Task details:
Please set down the data again exactly, minus the pictures.

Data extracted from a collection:

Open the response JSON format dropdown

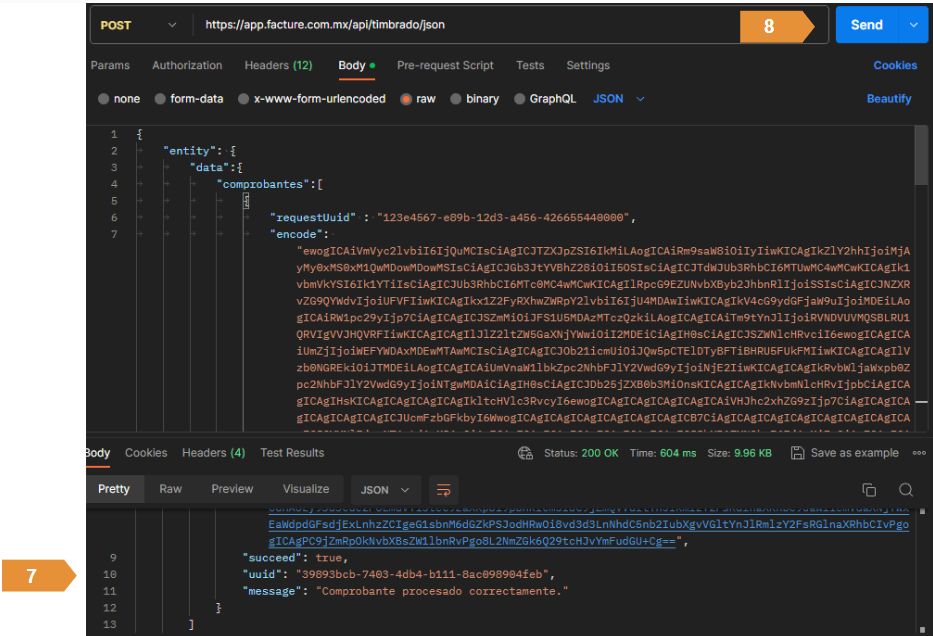[x=386, y=490]
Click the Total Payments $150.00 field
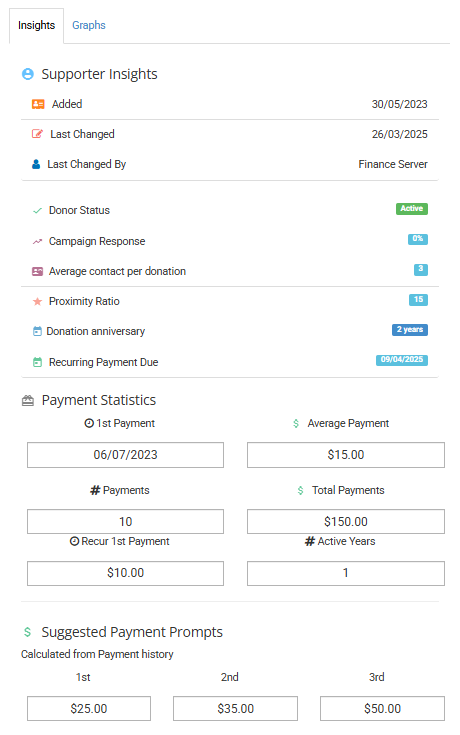Screen dimensions: 460x735 (346, 522)
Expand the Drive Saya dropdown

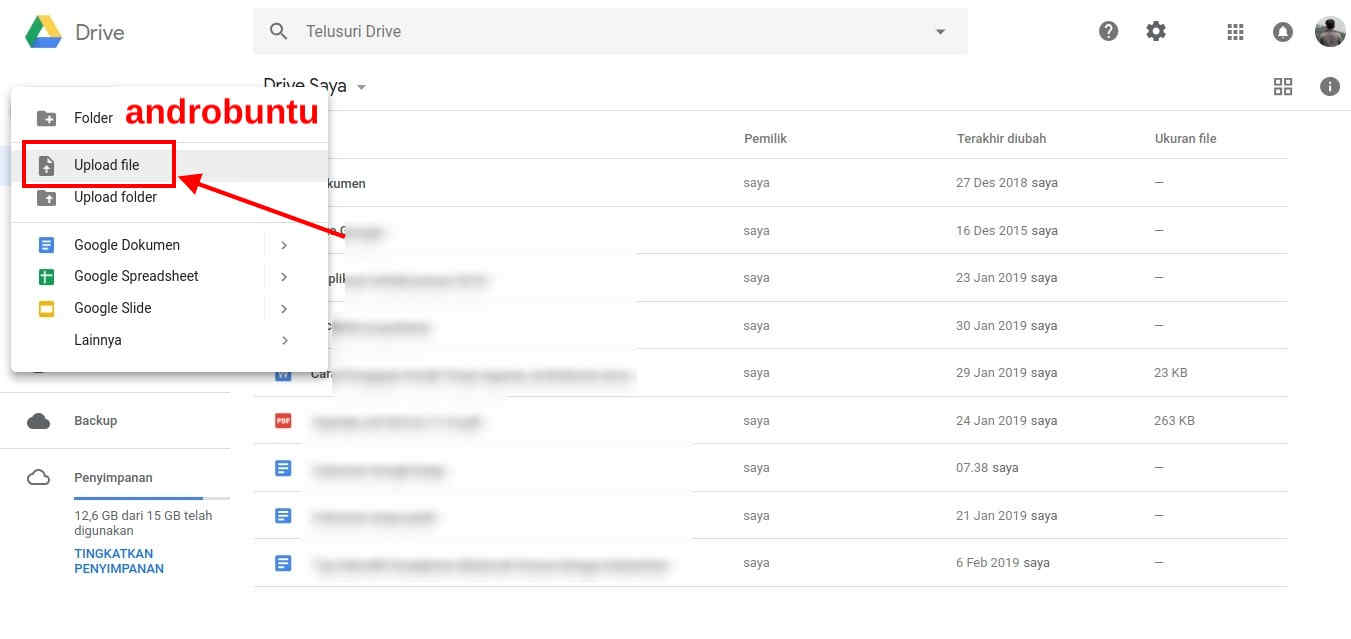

Written answer:
Open the response JSON format dropdown

[x=386, y=490]
Click the Total Payments $150.00 field
Screen dimensions: 460x735 (346, 522)
Expand the Drive Saya dropdown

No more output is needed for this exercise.